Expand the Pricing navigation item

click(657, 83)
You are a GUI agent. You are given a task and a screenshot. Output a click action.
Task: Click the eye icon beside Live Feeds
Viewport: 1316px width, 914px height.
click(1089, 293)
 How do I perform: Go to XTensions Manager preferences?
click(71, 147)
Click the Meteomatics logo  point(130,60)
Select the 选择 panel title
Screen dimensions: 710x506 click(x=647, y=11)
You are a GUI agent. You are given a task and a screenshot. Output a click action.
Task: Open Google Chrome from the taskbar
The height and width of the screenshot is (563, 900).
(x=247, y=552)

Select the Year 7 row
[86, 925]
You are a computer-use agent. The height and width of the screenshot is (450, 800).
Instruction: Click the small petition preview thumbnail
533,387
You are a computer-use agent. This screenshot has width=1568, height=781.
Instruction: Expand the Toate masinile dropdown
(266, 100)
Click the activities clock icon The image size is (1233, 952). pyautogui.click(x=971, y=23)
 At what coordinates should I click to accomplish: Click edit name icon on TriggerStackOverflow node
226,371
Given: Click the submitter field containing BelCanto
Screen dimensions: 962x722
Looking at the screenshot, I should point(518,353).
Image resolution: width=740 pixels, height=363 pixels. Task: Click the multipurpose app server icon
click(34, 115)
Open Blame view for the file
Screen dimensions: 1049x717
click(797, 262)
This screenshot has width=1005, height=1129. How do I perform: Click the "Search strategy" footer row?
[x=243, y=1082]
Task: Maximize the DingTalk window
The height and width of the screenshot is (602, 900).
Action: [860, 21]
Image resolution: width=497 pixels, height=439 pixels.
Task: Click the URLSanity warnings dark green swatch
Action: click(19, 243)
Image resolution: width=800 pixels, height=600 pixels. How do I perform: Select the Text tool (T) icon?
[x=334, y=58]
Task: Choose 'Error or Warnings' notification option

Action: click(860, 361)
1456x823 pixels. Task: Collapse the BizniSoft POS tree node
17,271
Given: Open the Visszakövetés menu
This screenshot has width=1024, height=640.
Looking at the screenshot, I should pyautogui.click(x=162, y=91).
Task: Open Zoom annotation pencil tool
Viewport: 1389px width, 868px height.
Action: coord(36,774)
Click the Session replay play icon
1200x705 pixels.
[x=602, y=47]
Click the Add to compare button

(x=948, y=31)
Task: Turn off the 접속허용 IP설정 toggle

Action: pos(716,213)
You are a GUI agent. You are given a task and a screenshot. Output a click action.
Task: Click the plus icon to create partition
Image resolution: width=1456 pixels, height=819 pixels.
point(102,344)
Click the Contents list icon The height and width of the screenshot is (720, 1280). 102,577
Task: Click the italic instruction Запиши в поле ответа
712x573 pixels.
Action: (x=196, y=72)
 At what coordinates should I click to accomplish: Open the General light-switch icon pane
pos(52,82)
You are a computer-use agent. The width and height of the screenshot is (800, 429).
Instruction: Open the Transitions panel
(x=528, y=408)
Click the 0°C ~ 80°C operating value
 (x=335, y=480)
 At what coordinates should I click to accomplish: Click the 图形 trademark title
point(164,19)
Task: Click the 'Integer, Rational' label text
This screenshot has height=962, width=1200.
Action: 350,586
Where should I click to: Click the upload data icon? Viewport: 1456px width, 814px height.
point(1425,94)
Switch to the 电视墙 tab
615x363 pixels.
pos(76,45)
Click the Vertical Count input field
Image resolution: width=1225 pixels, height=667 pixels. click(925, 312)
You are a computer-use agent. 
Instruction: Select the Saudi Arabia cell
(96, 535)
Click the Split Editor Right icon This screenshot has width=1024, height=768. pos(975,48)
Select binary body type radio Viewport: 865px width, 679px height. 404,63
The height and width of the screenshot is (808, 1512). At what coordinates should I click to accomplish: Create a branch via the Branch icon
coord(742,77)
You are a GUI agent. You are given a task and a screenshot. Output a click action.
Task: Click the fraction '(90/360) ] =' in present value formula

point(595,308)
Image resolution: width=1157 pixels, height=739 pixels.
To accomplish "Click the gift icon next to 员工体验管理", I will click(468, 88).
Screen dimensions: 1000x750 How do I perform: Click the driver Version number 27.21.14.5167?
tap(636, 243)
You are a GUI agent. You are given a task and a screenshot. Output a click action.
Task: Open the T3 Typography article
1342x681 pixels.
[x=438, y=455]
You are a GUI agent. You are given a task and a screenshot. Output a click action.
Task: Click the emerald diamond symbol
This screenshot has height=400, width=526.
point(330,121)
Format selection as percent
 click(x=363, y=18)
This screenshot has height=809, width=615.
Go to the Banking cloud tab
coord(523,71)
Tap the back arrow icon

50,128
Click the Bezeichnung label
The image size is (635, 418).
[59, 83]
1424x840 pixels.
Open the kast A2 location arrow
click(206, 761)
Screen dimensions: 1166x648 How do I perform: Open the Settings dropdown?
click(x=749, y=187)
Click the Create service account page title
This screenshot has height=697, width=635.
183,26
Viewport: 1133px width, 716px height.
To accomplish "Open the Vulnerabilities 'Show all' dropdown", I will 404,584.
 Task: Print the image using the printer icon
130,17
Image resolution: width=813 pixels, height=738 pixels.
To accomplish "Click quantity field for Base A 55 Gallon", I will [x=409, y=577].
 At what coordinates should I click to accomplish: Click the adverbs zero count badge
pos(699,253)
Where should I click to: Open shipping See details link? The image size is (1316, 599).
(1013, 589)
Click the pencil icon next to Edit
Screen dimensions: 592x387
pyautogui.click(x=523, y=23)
=-=-=-=-=
* [Task requirements]
What is the number of lines in the records that contain "will"? Answer with it alone.

* [The answer]
3